The sensitivity analysis of the variables in the best models allowed to identify the most relevant in predicting daily flows. Variables excluded from most models or with partial derivatives that did not indicate relevant contribution were usually the precipitation values 4 and 5 days before the gaps, but there were no clear trends across gauging stations. PP-3 was present in many models as quite influential. Julian day was always in the models, but usually not as the most influential variable.
4. Discussion
Natural and rainfall-dominated flow regime watersheds with a reliable data range of 30 years of daily weather and flow records were not abundant in the Ebro river watershed. These conditions were not easily met and consequently, the data used in this study was limited to five gauging stations and the period 1976–2005. Nevertheless, the selected gauging stations were located north and south of the main stream and include paired, nearby gauging stations. Models to fill eleven gaps representative of different conditions of inter and intra-annual flow variability were built.
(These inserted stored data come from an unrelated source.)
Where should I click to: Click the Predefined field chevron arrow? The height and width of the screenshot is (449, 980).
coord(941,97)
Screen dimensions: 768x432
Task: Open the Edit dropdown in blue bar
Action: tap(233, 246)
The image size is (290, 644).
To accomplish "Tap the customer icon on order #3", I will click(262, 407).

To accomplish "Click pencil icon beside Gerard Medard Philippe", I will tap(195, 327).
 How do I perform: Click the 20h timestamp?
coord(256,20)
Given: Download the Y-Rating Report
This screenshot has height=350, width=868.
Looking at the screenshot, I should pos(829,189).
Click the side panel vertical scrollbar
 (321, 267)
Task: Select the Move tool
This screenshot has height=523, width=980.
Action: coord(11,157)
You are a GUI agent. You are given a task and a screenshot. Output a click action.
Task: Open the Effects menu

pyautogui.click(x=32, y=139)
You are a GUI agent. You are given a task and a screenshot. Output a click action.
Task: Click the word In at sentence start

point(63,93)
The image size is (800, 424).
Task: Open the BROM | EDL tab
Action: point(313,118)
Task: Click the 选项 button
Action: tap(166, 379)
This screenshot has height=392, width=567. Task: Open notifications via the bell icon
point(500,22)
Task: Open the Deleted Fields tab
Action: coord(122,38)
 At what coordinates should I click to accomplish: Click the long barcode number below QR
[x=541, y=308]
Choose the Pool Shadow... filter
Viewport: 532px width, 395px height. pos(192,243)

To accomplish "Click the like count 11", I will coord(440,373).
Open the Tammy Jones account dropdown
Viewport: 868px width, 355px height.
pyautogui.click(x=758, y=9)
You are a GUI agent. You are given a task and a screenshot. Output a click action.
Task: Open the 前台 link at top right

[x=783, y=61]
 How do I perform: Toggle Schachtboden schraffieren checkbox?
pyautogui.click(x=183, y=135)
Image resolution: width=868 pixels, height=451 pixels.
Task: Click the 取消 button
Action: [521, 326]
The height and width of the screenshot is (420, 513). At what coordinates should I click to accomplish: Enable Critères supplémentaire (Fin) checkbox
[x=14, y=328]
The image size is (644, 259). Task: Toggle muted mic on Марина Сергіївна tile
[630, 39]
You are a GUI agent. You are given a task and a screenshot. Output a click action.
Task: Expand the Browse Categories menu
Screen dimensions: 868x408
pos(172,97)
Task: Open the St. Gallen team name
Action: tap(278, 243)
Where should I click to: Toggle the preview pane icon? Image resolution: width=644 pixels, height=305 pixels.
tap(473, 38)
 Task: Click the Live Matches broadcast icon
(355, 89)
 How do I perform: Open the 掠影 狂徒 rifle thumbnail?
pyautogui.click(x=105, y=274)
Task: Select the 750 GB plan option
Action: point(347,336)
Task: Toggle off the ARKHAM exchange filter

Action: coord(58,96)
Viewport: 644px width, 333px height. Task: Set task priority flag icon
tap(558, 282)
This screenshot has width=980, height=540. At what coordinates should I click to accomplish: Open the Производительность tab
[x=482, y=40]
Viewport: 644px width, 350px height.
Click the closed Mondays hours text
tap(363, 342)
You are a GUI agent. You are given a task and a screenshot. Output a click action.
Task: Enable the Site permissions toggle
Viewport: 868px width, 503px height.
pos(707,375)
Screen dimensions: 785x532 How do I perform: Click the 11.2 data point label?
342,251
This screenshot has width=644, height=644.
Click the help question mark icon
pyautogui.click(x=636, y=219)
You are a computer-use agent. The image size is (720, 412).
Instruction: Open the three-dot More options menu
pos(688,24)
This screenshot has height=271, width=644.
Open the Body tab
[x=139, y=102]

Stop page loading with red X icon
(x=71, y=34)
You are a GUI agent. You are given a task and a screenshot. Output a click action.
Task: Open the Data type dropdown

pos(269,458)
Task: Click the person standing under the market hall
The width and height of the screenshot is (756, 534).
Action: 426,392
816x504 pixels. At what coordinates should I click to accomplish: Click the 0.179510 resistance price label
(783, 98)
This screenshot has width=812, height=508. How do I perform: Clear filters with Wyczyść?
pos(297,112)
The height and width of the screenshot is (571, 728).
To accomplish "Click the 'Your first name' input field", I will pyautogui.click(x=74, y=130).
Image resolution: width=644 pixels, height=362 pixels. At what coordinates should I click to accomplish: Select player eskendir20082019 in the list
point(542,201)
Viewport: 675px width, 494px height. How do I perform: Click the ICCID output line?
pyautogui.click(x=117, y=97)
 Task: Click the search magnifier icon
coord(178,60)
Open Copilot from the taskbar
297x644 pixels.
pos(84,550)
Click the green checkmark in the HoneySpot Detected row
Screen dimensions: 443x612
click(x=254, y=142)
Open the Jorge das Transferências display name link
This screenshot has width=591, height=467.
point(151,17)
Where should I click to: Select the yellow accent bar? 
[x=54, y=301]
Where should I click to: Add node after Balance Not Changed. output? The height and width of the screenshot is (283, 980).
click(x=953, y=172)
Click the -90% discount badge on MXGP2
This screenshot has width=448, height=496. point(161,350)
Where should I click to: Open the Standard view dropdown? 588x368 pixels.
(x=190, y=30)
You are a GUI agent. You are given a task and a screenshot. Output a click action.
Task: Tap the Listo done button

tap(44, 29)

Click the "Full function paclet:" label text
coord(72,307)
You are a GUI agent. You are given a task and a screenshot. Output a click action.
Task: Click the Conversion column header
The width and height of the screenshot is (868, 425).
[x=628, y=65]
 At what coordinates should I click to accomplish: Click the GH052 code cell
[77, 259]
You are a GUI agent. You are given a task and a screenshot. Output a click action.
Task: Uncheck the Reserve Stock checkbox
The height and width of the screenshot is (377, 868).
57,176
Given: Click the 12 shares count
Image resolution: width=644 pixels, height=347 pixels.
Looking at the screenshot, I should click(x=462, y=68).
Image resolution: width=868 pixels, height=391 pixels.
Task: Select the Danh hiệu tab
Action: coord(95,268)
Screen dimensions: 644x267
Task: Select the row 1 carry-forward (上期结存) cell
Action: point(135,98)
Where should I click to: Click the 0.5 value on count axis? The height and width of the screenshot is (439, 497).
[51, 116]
The variables used to build the models were purposely few, because Julian day and precipitation data are considered the most important variables to make predictions on streamflow [
2,
23,
51] and they are usually available or easy to gather. Data availability is always an issue in this type of studies. Existing data at gauging stations nearby, either upstream or downstream of the same watercourse, are rarely available. Complex rainfall-runoff models can be built but they also require an abundance of data, and watershed characteristics (such as soil and vegetation influence on water cycle) are not always easily acquired.
Instead, we tested simple models based on generally available weather data and Julian day. In many instances the cascade-correlation network models further reduced the number of variables in order to improve training results; mainly precipitation values delayed 4 and 5 days from the gaps. This fact backed our assessment of the influence of the relatively small size of most of the watersheds and our selection of precipitation variables (previous 1–5 days) based on time of concentration and trends in the data flow series.
Like in other hydrological problems [
6,
21,
22,
23,
51], ANNs have proven their potential value for modeling complex hydrological processes with limited data (variables), but the variability of the Pearson r correlation values between observed and predicted outcomes under different scenarios and gauging stations indicate that procedures cannot be generalized. Not all CCANN models performed well enough for their intended in-filling gaps application, even with the advantages provided by this algorithm compared to backpropagation, and by the GA used for selecting the best combination of inputs as a preprocessing technique.
The results of the study suggested that there was not one single scenario suitable for filling up gaps in all gauging stations, but the short-term S5 (two years before and after the gap) gave the best results. Different scenarios would have to be tested, if applicable, but our approach seemed promising if seasonal variability is accounted for and short periods before and after the gap are considered. Using the full 30 years of data (S1) did not give satisfactory results which probably were related to changes in water flow over the years, with higher variability more likely within longer time spans. Gaps in low water flow periods apparently gave better modeling results, probably caused by a lower variability in the data typical of these periods. High heterogeneity in the water flow data negatively influenced the training of suitable models, like in case of GS-57 and GS-86 gauging stations, where suitable models were not found for any scenario or gap. Future work may have to look into neural network algorithms better suited to identify extreme values instead of general trends.